::: Given data

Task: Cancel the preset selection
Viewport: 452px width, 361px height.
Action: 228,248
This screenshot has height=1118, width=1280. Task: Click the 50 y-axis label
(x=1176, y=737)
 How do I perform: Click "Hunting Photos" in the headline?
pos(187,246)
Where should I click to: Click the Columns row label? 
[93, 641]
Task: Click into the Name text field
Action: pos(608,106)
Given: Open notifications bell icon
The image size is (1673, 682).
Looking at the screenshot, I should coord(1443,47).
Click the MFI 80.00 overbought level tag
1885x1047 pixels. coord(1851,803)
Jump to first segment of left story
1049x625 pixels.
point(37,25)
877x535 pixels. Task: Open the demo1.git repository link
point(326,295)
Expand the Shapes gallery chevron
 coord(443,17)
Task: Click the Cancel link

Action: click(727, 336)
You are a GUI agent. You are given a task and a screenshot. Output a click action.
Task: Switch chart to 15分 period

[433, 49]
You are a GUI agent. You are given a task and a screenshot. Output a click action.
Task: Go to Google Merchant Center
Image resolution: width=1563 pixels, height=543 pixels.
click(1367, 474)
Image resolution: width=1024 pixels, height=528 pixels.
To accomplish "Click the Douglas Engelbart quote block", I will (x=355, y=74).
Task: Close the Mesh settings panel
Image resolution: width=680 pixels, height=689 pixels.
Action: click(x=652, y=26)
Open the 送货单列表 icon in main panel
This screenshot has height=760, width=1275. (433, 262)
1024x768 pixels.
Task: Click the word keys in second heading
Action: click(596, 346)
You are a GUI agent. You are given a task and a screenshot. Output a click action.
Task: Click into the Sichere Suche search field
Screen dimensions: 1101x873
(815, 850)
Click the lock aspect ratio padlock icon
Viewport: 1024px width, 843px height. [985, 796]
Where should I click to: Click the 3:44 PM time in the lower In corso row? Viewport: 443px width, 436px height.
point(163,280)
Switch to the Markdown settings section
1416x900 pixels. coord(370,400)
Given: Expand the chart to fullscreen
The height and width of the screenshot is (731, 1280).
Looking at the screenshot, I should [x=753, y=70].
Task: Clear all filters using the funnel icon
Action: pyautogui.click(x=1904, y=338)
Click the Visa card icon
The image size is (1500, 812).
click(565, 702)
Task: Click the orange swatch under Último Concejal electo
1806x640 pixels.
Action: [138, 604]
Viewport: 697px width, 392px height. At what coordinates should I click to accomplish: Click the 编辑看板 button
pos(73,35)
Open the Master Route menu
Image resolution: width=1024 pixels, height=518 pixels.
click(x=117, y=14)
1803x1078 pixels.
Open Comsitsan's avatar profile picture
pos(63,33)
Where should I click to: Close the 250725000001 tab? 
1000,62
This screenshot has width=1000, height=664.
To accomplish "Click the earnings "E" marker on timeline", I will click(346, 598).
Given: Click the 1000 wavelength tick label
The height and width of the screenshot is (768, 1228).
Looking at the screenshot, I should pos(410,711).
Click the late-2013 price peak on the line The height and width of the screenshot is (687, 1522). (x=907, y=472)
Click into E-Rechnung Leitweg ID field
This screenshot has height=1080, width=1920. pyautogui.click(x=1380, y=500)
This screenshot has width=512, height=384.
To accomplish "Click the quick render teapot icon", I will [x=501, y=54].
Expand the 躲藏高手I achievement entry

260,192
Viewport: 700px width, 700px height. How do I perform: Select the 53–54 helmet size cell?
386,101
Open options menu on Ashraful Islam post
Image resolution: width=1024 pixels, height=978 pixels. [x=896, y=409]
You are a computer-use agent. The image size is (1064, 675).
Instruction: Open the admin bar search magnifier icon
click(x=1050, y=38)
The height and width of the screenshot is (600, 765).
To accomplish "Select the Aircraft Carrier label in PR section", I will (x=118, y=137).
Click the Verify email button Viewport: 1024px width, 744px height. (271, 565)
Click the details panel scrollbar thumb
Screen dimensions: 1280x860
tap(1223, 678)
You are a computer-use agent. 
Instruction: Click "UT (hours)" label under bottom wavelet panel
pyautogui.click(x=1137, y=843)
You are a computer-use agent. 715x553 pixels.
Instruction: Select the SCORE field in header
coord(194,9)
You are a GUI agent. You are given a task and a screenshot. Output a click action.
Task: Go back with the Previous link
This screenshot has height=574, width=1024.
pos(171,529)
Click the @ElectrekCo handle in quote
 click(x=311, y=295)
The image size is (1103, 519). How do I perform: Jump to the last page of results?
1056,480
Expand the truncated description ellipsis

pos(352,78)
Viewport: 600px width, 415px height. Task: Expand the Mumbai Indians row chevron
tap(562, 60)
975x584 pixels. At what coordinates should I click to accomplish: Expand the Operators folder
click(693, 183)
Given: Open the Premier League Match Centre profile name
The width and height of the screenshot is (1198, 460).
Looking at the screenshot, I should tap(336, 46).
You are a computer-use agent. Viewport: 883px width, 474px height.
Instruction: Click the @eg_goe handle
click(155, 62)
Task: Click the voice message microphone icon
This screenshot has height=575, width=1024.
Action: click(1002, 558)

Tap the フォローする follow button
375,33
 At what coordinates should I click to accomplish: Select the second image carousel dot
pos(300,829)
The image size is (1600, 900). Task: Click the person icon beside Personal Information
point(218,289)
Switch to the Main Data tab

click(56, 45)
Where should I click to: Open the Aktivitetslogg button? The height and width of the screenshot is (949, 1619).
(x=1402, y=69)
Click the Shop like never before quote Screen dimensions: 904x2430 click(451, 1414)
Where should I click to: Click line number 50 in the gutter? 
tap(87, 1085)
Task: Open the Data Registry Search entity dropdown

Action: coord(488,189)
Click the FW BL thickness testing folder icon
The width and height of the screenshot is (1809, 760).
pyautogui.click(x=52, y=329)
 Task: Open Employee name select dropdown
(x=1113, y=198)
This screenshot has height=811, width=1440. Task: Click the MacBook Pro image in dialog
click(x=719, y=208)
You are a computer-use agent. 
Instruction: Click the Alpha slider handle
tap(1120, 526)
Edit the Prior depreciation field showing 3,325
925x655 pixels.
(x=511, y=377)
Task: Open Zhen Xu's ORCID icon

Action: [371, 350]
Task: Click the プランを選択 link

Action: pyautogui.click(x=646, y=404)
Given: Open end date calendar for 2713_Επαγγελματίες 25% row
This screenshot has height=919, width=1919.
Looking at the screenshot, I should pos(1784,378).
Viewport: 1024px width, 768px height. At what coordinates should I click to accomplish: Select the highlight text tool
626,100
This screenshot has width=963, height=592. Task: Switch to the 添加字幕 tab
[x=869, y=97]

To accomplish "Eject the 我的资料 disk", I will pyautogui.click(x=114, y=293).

::::::

Prompt: In exact wording, restate the lines of the data above from the first through the one holding "Task: Close the Mesh settings panel", and stop after that line.

Output below:
Task: Cancel the preset selection
Viewport: 452px width, 361px height.
Action: 228,248
This screenshot has height=1118, width=1280. Task: Click the 50 y-axis label
(x=1176, y=737)
 How do I perform: Click "Hunting Photos" in the headline?
pos(187,246)
Where should I click to: Click the Columns row label? 
[93, 641]
Task: Click into the Name text field
Action: pos(608,106)
Given: Open notifications bell icon
The image size is (1673, 682).
Looking at the screenshot, I should coord(1443,47).
Click the MFI 80.00 overbought level tag
1885x1047 pixels. coord(1851,803)
Jump to first segment of left story
1049x625 pixels.
point(37,25)
877x535 pixels. Task: Open the demo1.git repository link
point(326,295)
Expand the Shapes gallery chevron
 coord(443,17)
Task: Click the Cancel link

Action: click(727, 336)
You are a GUI agent. You are given a task and a screenshot. Output a click action.
Task: Switch chart to 15分 period

[433, 49]
You are a GUI agent. You are given a task and a screenshot. Output a click action.
Task: Go to Google Merchant Center
Image resolution: width=1563 pixels, height=543 pixels.
click(1367, 474)
Image resolution: width=1024 pixels, height=528 pixels.
To accomplish "Click the Douglas Engelbart quote block", I will (x=355, y=74).
Task: Close the Mesh settings panel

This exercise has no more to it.